NIR/US-responsive injectable hyaluronic acid-based nickel sulfide hydrogel as a smart platform for synergistic antitumor therapy.

Breast cancer is one of the most prevalent malignant tumors worldwide and a leading cause of cancer-related mortality, underscoring the urgent need for innovative therapeutic strategies. In this study, we developed an injectable hydrogel-based system, in which polyvinylpyrrolidone (PVP)-modified NiS@PVP nanospheres were incorporated with metformin hydrochloride (MH) and dispersed in a hyaluronic acid (HA) hydrogel matrix to form the NiS@PVP@HA tumor treatment platform. This system exhibits excellent photothermal performance under near-infrared (NIR) light irradiation and can be employed for tumor photothermal therapy (PTT). The Ni released from the degradation of NiS@PVP nanospheres can catalyze the decomposition of endogenous hydrogen peroxide in tumor cells, thereby generating toxic hydroxyl radicals for chemodynamic therapy (CDT). By altering the HA concentration, the internal pore structure, mechanical properties, drug release behavior, and swelling capacity of the hydrogel can be modulated. The loaded antitumor drug MH further enhances the therapeutic efficacy. Under NIR and ultrasound stimulation, this platform enables controlled drug release.

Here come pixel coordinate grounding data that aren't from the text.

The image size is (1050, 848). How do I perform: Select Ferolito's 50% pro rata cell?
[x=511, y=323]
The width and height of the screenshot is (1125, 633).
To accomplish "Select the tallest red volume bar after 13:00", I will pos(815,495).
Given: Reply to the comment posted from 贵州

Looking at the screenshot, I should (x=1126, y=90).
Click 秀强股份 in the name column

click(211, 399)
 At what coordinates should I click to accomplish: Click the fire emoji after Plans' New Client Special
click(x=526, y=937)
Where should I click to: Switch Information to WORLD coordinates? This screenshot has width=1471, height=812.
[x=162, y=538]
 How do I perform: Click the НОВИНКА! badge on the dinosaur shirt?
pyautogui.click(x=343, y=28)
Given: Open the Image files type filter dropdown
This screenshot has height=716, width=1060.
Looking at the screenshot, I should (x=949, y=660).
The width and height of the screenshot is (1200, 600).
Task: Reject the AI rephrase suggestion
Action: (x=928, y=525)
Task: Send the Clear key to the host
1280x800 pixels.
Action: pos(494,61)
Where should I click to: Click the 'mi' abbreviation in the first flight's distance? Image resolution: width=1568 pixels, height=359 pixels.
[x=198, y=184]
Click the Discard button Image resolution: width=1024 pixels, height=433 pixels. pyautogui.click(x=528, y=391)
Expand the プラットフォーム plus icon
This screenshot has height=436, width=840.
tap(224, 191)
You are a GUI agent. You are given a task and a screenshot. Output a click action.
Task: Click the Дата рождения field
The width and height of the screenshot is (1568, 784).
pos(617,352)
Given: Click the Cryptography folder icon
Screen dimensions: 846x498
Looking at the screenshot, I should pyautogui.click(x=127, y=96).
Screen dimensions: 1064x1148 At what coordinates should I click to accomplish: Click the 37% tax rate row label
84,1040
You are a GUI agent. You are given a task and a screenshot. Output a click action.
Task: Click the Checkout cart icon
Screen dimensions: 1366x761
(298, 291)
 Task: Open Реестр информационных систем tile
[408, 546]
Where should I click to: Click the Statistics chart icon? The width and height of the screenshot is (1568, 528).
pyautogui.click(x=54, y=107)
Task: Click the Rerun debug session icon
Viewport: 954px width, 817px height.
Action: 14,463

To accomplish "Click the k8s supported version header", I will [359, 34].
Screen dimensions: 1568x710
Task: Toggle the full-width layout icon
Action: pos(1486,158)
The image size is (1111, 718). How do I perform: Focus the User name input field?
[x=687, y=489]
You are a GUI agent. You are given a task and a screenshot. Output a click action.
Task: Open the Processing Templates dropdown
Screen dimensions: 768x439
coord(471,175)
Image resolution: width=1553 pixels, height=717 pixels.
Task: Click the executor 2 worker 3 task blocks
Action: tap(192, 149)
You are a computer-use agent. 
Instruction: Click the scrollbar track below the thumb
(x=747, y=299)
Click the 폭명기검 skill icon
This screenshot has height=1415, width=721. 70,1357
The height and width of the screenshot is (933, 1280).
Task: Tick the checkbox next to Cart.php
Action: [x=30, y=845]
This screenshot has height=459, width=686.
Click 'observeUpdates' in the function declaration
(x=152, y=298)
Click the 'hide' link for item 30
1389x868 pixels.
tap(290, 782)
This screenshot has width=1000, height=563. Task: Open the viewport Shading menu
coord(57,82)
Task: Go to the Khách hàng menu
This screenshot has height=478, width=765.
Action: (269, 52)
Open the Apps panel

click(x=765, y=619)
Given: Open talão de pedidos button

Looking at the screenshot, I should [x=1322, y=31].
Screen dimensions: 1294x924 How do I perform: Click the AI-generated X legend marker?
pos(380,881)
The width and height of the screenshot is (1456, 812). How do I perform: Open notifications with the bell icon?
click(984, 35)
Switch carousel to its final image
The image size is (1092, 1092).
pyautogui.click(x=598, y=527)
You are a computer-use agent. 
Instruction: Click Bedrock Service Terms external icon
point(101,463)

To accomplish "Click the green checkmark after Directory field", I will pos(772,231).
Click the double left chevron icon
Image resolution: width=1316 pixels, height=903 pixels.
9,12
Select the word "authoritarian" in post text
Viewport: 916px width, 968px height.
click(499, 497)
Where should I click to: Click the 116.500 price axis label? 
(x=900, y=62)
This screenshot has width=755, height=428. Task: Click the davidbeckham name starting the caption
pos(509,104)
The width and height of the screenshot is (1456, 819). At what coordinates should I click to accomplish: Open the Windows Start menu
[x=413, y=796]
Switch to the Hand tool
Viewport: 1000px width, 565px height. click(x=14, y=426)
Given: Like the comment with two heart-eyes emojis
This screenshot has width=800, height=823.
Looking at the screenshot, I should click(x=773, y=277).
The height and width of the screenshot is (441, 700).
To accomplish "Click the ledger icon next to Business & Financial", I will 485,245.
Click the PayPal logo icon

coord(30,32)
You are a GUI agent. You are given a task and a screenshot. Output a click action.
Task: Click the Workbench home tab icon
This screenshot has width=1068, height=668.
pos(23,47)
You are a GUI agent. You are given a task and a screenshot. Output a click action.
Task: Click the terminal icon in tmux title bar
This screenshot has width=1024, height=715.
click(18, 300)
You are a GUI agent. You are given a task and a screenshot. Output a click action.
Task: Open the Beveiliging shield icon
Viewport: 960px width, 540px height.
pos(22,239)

In vitro and in vivo experiments have demonstrated that the NiS@PVP@HA hydrogel achieves the synergistic treatment of PTT/CDT/chemotherapy for tumor tissues. Kyoto Encyclopedia of Genes and Genomes pathway analysis suggested that activation of the MAPK signaling pathway was a key mechanism underlying tumor cell death. This work presents a rational design strategy that addresses the related challenges in breast cancer and promotes precise cancer therapy.